* **Task**
From the listing below, copy each line where "Click" occurs.

* **Data section**
======

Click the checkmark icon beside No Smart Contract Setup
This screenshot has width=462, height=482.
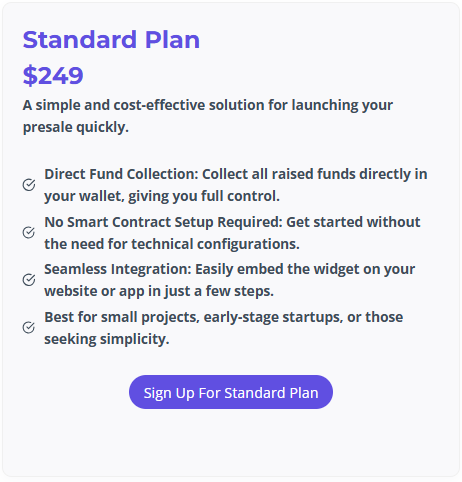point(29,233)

======

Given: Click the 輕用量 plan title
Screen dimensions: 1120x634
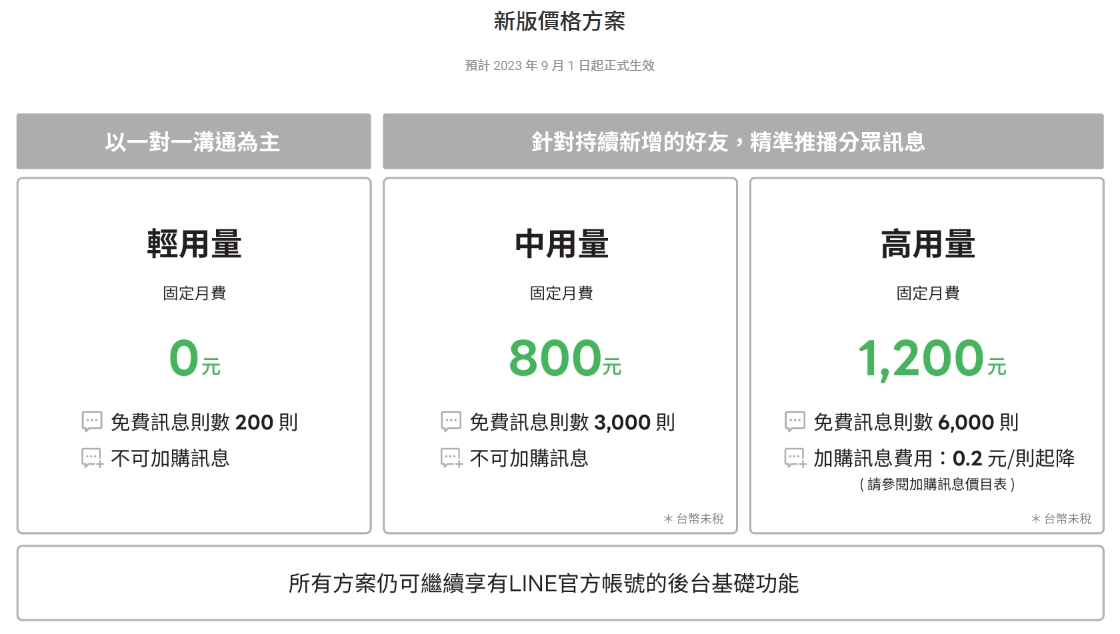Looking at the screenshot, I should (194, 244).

======

* **Answer section**
Click the checkmark icon beside No Smart Contract Setup
Given: Click the 輕用量 plan title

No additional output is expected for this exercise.